Bisnis.com, JAKARTA—Asosiasi Pertekstilan Indonesia menyatakan nilai impor produk tekstil ilegal sejak 2011 hingga Februari 2015 mencapai Rp29 triliun. Volume impor setiap tahun melonjak yakni 2011 sebanyak 4%, 2012 sebanyak 7%, 2013 sebesar 13% dan tahun lalu 15%.
Ernovian G. Ismy, Sekretaris Jenderal Asosiasi Pertekstilan Indonesia (API), mengatakan metode penghitungan berdasarkan perbandingan antara jumlah produksi dalam negeri dan impor legal dengan jumlah barang yang beredar di pasar.

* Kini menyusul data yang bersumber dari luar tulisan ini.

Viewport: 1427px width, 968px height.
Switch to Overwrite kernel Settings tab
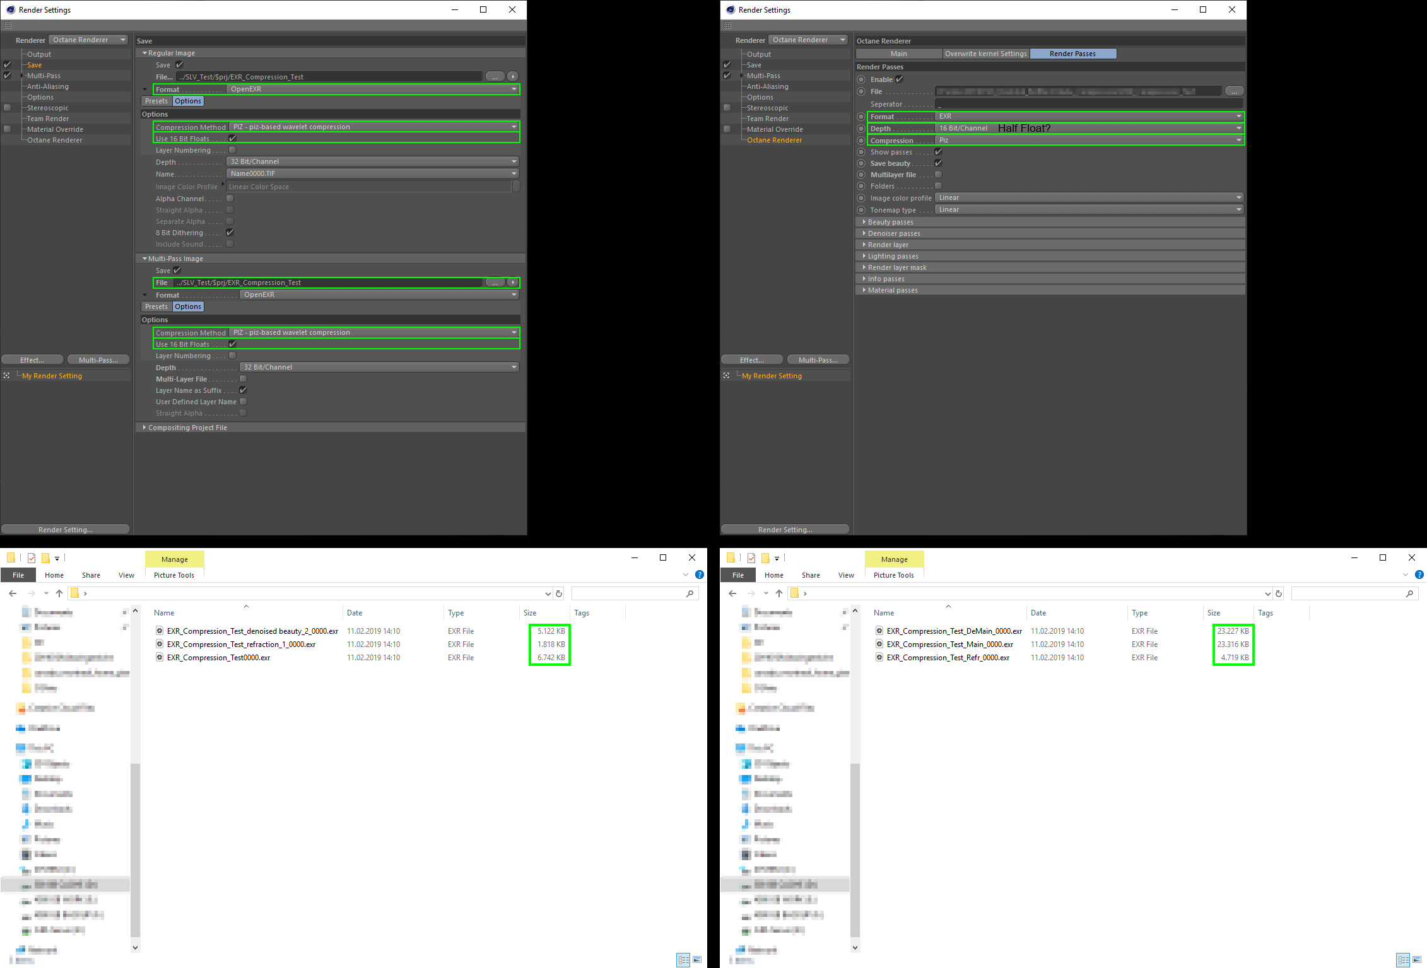[985, 54]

“Setelah ditelusuri, modus penyelundupan produk tanpa dokumen dengan pembayaran secara borongan serta importir melaporkan dokumen dengan isi berbeda. Ini dilakukan secara berjamaah oleh sejumlah oknum,” ujarnya kepada Bisnis.com, Senin (12/10/2015).
Sejumlah produk yang diimpor tanpa dokumen, lanjutnya, tidak hanya pakaian bekas, tetapi juga pakaian baru. Impor ilegal ini merugikan negara karena tidak dikenakan pajak pertambahan nilai (PPN), pajak penghasilan (PPh) serta bea masuk.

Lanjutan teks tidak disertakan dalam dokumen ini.